Increased arterial lactate upon hospital admission is independently associated with 30-day in-hospital mortality among non-intensive care unit (ICU) patients with acute respiratory failure related to COVID-19, researchers reported in Therapeutic Advances in Respiratory Disease.

High lactate levels are a stress response that has been found to predict stress in patients critically ill with sepsis. Researchers therefore investigated whether arterial lactate levels upon hospital admission in patients with COVID-19-related acute respiratory failure were predictive of negative outcomes.

The observational study enrolled patients from 2 centers in Italy who had a diagnosis of COVID-19 confirmed by real time-polymerase chain reaction testing as well as pneumonia as detected by chest X-ray, computed tomography, or lung ultrasonography. Data from arterial blood gas (ABG) analysis, including pH, lactate, pO2, pCO2, and FiO2, were obtained, and lactate of at least 2.0 mmol/L was considered increased. The outcome was in-hospital mortality at 30 days.

A total of 206 patients were included. Their median age was 71 (interquartile range [IQR], 57-81) years and 34% were female.

[H]yperlactatemia at admission was independently associated with in-hospital death at 30 days. Moreover, increased lactate levels were associated with the severity of respiratory failure.

Upon admission, 14.6% of participants had lactate levels of at least 2.0 mmol/L. Age and the ratio of arterial oxygen partial pressure to fractional inspired oxygen (pO2/FiO2) were independently associated with increased lactate levels.

A total of 57 patients (27.7%) had in-hospital mortality at 30 days. Death occurred in 22.3% of patients with normal lactate at admission and in 56.7% of those with increased lactate at admission. The median lactate level was 1.0 (IQR, 0.8-1.3) mmol/L among survivors at 30 days and 1.3 (IQR, 1.0-2.1) mmol/L in participants who died during their hospital stay (P <.001).

Lactate levels of at least 2 mmol/L and at least 4 mmol/L upon admission were independently associated with in-hospital mortality at 30 days in multivariate analysis (2 mmol/L: hazard ratio [HR], 2.53; 95% CI, 1.29-4.95; P =.0066; 4 mmol/L: HR, 8.10; 95% CI, 1.88-34.87; P =.0050). This association also occurred for pO2/FiO2 <100, chronic obstructive pulmonary disease, and age. An increase in lactate levels at 24 hours was not associated with death (HR, 1.37; 95% CI, 0.42-4.49; P =.6045).

The area under the curve for lactate levels upon admission for predicting 30-day in-hospital death was 0.69 (95% CI, 0.61-0.77).

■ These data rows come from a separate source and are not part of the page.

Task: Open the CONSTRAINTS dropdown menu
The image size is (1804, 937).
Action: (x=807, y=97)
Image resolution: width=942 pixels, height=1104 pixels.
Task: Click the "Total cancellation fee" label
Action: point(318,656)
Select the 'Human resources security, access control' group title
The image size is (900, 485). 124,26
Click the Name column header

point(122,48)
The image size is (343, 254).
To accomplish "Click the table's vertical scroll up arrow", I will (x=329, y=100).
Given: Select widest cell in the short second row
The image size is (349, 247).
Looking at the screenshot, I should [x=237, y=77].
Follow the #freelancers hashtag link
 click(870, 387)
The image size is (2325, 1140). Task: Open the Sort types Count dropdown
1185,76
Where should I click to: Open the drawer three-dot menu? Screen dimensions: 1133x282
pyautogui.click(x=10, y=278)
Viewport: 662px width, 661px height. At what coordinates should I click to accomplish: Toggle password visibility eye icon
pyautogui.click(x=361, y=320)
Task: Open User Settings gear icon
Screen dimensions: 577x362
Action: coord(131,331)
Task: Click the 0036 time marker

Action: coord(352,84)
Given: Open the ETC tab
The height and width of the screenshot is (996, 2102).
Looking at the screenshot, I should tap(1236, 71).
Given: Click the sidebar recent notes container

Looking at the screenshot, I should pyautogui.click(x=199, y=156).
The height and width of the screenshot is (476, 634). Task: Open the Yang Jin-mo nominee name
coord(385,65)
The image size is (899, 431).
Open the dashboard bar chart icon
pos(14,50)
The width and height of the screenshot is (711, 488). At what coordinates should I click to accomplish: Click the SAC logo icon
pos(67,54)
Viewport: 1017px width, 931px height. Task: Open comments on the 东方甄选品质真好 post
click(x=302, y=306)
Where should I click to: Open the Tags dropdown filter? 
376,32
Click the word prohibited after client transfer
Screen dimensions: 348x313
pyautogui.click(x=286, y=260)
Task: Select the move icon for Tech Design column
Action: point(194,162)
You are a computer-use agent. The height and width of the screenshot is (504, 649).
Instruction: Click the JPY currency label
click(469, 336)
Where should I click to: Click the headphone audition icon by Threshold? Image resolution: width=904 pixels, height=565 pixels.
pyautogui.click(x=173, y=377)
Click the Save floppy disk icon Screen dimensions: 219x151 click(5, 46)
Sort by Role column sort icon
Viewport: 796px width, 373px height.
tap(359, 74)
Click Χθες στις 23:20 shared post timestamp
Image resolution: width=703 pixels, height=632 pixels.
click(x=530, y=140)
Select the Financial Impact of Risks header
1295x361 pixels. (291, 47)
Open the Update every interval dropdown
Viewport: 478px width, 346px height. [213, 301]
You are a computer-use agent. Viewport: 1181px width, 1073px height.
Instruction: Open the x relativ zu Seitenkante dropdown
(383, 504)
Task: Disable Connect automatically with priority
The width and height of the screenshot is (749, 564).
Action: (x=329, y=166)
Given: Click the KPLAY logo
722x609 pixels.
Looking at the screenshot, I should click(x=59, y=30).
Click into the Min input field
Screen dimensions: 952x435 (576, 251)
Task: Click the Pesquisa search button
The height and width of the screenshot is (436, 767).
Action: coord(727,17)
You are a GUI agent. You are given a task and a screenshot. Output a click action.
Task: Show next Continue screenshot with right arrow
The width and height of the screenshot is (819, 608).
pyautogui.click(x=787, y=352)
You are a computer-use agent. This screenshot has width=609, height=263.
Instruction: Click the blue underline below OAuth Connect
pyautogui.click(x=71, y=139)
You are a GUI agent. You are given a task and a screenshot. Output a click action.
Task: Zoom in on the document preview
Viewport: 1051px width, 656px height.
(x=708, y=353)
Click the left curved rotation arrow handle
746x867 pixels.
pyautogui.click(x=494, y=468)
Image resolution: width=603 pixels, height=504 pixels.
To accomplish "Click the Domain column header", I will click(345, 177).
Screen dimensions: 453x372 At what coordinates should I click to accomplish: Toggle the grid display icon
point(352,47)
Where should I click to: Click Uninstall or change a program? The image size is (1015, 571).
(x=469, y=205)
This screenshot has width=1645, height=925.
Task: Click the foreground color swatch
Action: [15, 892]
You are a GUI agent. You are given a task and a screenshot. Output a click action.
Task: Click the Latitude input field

The association between lactate levels of at least 2 mmol/L and at least 4 mmol/L upon admission and 30-day in-hospital mortality was confirmed in patients with a pO2/FiO2 ratio of 300 mmHg or less and in those with pCO2 of 45 mmHg or less upon admission.

Study limitations include the retrospective design and low proportion of patients with a second assessment at 24 hours. Also, cutoff values for lactate levels of 2 and 4 mmol/L were based on previous studies and guidelines in patients with sepsis.

“In our study of non-ICU patients, hyperlactatemia at admission was independently associated with in-hospital death at 30 days. Moreover, increased lactate levels were associated with the severity of respiratory failure as defined according to different

respiratory indexes,” said the study authors.